In advance of this Sunday's Earth Day festivities, we present a selection of orchestral works that both celebrate our world's natural beauty and advocate for its stewardship. To begin are pieces wrought by winter, whose chill, wind, and beauty have inspired composers across the centuries:

John Harbison's Snow Country, an early piece for oboe and string orchestra, was composed during unusually dark Wisconsin winter; “The oboe is sometimes primary, sometimes a voice in the texture, submerged only to reemerge as a final lonely voice, braced against a longer winter,” writes Harbison. More recently from across the Atlantic, Helen Grime's Two Eardley Pictures evoke the rugged ecstasy of John Eardley's Scottish landscapes, while Judith Weir's Winter Song pays homage to its Scottish and Finnish commissioners. Kaija Saariaho's Ciel d'Hiver looks upward at Orion in the midst of winter, and is a masterful example of her lush, spectral palette. Poul Ruders, on the other hand, looks back in time and to the north in Tundra, an homage to the wintry magic of Jean Sibelius, written to commemorate his 125th birthday.

Scores: Snow Country | Two Eardley Pictures: Catterline in WinterSnow | Winter Song | Ciel d'Hiver | Tundra
Audio: Ciel d'Hiver | Tundra

Thea Musgrave (who turns 90 next month) looks to all four seasons in her eponymous Vivaldi companion piece, as does Robert Xavier Rodriguez in his Double Bass concerto Ursa, and Philip Glass in his Violin Concerto No. 2: “The American Four Seasons.” Further examples of works inspired by seasons include Anthony Payne's Spring's Shining Wake, Andrew Thomas' Four Scenes from the Summer Palace, and Musgrave's Autumn Sonata.

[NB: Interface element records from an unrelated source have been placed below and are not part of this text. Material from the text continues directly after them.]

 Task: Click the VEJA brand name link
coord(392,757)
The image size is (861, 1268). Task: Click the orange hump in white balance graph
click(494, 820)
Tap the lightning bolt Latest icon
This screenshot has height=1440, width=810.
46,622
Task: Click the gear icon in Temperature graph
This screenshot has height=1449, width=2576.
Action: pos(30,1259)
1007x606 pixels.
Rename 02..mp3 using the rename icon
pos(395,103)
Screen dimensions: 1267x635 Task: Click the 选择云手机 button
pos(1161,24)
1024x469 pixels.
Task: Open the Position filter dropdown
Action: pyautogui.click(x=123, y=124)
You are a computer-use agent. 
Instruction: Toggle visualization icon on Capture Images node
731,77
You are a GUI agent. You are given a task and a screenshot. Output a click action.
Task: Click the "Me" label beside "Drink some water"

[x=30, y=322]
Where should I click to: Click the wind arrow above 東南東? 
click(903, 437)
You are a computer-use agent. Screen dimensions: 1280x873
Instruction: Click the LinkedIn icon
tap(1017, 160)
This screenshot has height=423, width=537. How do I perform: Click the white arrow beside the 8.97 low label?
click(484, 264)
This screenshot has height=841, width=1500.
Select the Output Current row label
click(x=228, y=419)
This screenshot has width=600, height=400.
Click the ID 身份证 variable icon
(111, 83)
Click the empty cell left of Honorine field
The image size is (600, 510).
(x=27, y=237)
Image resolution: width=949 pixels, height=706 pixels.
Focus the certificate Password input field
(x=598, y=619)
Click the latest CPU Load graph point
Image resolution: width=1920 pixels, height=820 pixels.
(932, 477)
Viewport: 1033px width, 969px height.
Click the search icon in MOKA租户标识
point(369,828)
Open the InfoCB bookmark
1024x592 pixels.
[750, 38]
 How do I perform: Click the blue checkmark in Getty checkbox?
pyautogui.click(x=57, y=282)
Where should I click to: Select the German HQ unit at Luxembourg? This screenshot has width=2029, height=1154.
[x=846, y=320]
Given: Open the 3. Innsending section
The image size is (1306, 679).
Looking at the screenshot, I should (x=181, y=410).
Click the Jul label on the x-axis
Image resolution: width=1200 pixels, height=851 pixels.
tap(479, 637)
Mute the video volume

Scores: The Seasons | Ursa | Violin Concerto No. 2 | Spring's Shining Wake | Four Scenes From The Summer Palace | Autumn Sonata
Audio/video: The Seasons | Ursa ('cello and piano version) | Violin Concerto No. 2

Other composers seek to portray nature's totality. Per Nørgård famously translated natural occurrences of the Fibonacci sequence into his 'Infinity Series', which served as the basis for many of his early works, including Iris and Symphony No. 2. These unfurling landscapes explode off the page, and their harmonic language, structure, and syntax reflect the chaotic beauty of the great outdoors. Anna Thoravldsdottir's Aeriality 'refers to the state of gliding through the air with nothing or little to hold on to – as if flying – and the music both portrays the feeling of absolute freedom gained from the lack of attachment and the feeling of unease generated by the same circumstances'.

Scores: Iris | Symphony No. 2 | Aeriality
Audio: Iris | Symphony No. 2 | Aeriality

Both Michael Gordon's Natural History (recently profiled on PBS) and Nico Muhly's Control use repetition and texture to convey nature's vastness, its enormity, and the freedom we feel when surrounded by wilderness. Natural History features Native American voices and melodies (and is designed for outdoor performances), while Control describes elements of Utah's natural environment in five episodes. The latter also draws inspiration from Olivier Messiaen's visionary Des Canyons aux Étoiles, likewise inspired by the sights, sounds, and space of Utah.